Die kleinen Skilifte in den Kantonen Aargau und Solothurn erleben einen langweiligen Winter. Kaum ein Lift konnte bis jetzt überhaupt den Betrieb aufnehmen. Existenzängste haben die Liftbetreiber jedoch keine. Zufrieden ist man nur im höchsten Skigebiet der Region.

Ein Skilift-Teller im Vordergrund. Im Hintergrudn eine grüne Wiese mit etwas Schnee.

Bildlegende: Wenig bis kein Schnee. Der Winter 2013/14 meint es nicht gut mit den Skiliftbetreibern in der Region Aargau Solothurn. Keystone (Symbolbild)

Von Wegenstetten über die Saalhöhe bis zum Horben klingt es gleich: «Den Skilift? Den konnten wir diese Saison noch nicht ein einziges Mal in Betrieb nehmen!» Dies sei zwar sehr schade und man hoffe weiter auf Schnee, aber ans Lebendige gehe es nicht. Der Skilift Saalhöhe zwischen Kienberg und Erlinsbach wird beispielsweise von einem Verein betrieben. Dieser hätte sich zwar etwas Geld in die Kasse erhofft, aber es gehe auch ohne.

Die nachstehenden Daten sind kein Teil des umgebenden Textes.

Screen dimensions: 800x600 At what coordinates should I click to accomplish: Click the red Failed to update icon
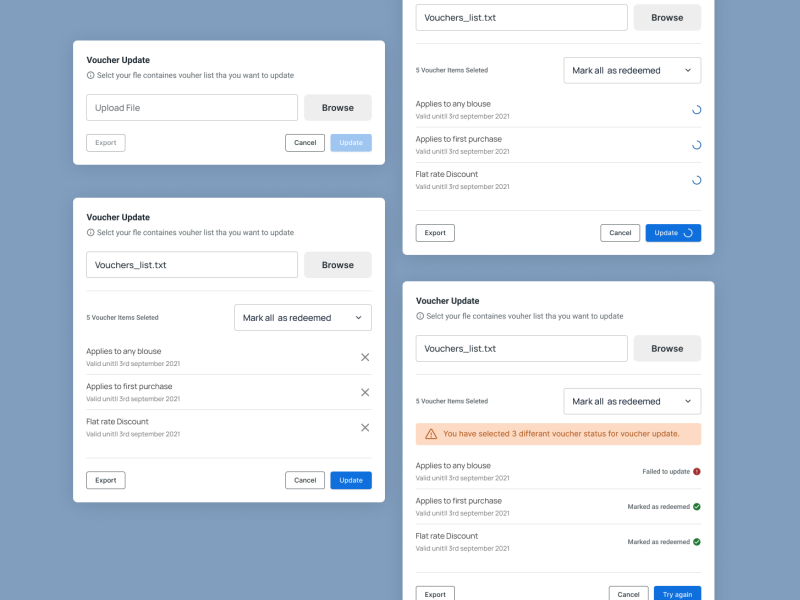click(696, 470)
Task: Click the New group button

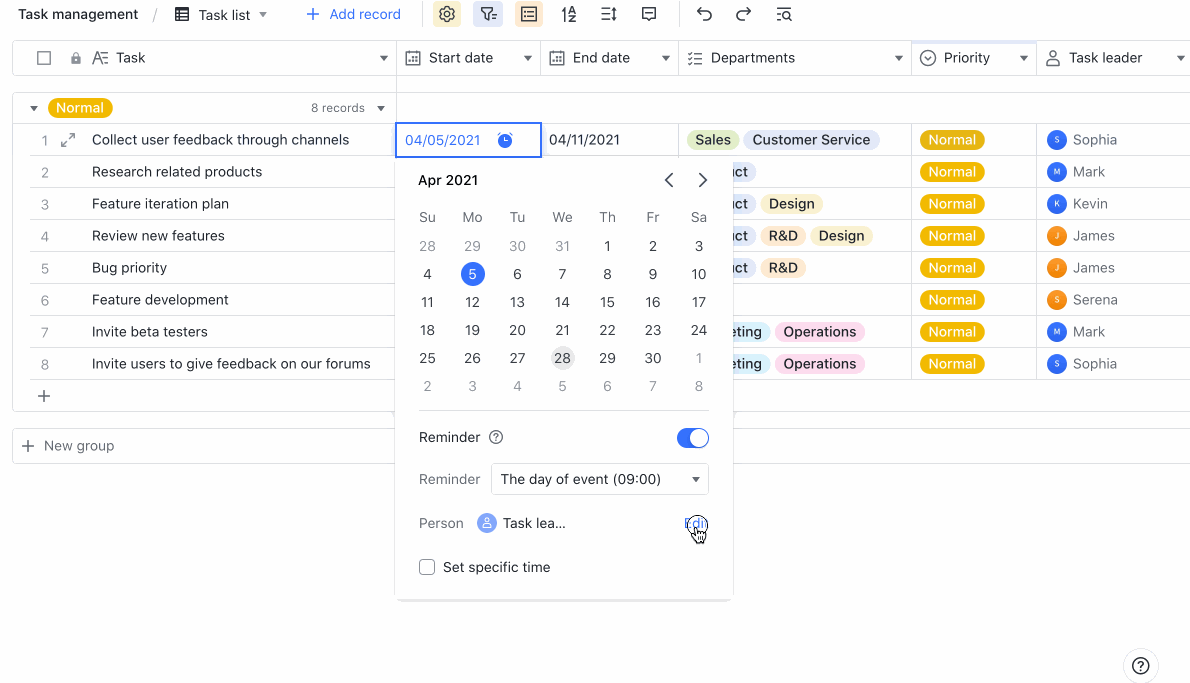Action: 70,445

Vielmehr bedauern die kleinen Liftbetreiber im Mittelland den Schneemangel für ihre Kunden und des Spasses wegen. Die tiefer gelegenen Lifte hoffen weiter auf Schnee. Der Betreiber des Lifts auf dem Horben am Lindenberg im Freiamt bittet per Informations-Telefonbeantworter kurzerhand auch die Besucher um Mithilfe, beim gemeinsamen Hoffen auf Schnee.

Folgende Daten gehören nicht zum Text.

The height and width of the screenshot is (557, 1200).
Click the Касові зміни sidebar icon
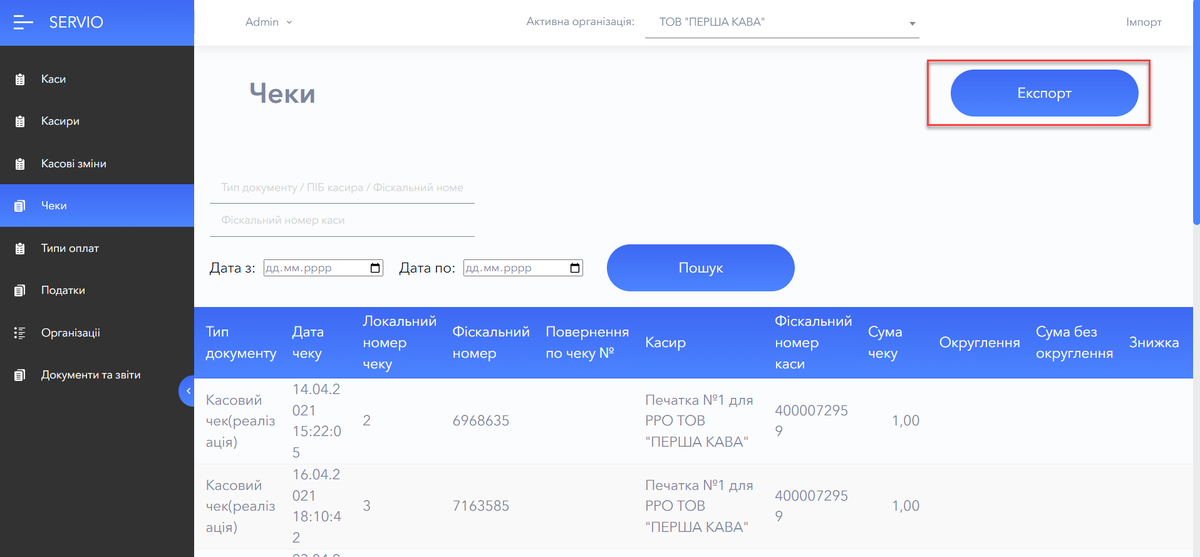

Im höchsten Skigebiet läufts rund

Nicht klagen kann man auf dem Grenchenberg. Der technische Betriebsleiter Tobias Freudiger ist mehrheitlich zufrieden mit der Saison: «Natürlich müssen wir bei der Pistenpräparation mehr Zeit aufwenden, damit wir kein Dreck aufwühlen. Aber insgesamt können wir recht zufrieden damit sein, wie viel Schnee wir haben, trotz der warmen Temperaturen». Viel mehr Schnee brauche es gar nicht mehr, so Freudiger gegenüber Radio SRF.

Auch auf dem Balmberg ist zumindest ein Teil der Anlagen geöffnet. Allerdings mussten die Skilift-Betreiber ihren Jubiläumsanlass aus Schneemangel absagen.